> Activity
Those lines of the records that contain "computer" are to be located and copied.

═══ Extracted material ═══

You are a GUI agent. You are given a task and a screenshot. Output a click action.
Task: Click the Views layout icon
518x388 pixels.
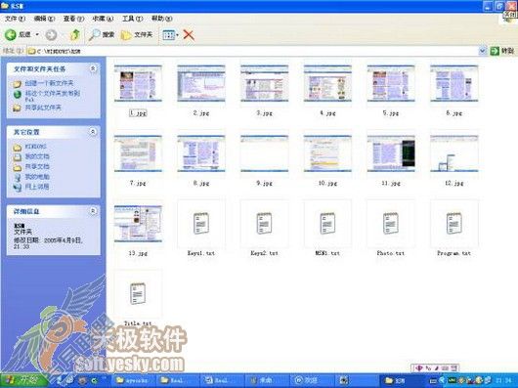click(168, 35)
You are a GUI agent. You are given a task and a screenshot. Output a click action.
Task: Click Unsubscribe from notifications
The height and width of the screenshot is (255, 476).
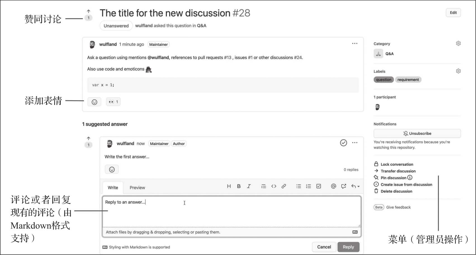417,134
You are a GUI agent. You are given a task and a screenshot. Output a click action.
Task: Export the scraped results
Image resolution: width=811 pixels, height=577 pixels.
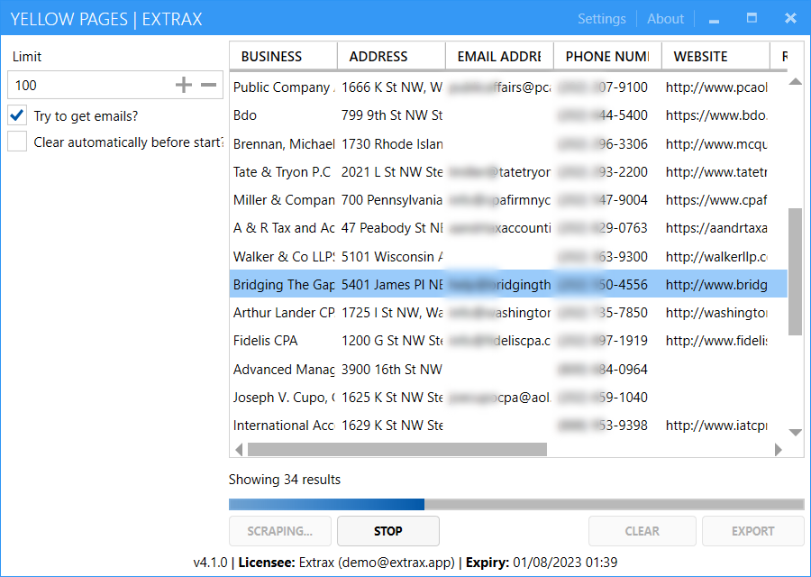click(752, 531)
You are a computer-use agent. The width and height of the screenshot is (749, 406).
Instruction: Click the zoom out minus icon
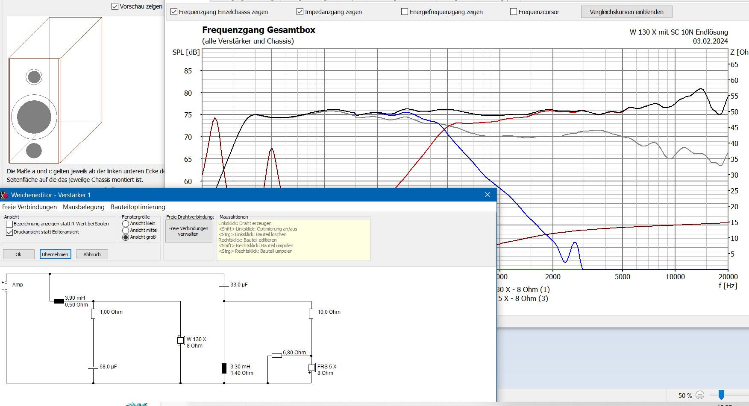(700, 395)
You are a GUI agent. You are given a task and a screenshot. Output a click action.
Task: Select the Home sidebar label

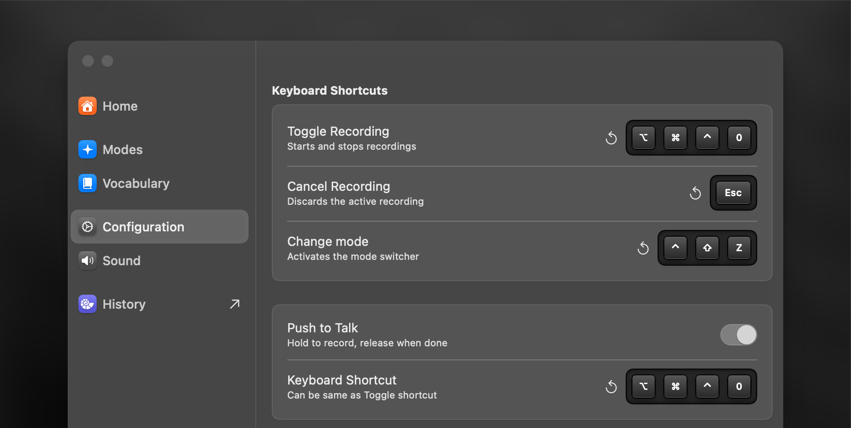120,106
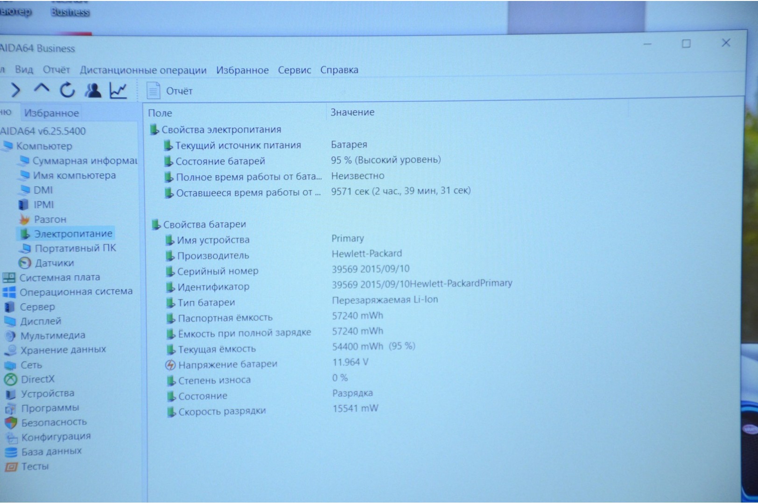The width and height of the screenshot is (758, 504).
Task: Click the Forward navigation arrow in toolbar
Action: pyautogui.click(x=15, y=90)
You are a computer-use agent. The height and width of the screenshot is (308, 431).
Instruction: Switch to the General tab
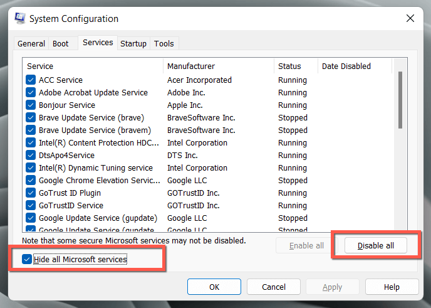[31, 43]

═══
═══ Extracted material ═══

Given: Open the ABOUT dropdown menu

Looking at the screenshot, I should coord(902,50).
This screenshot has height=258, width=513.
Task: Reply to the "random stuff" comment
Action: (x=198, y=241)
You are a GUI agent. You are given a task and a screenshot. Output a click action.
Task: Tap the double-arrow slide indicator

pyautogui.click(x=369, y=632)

═══

> Output
You are a computer-use agent. The width and height of the screenshot is (749, 406).
You are a computer-use agent. The height and width of the screenshot is (308, 431).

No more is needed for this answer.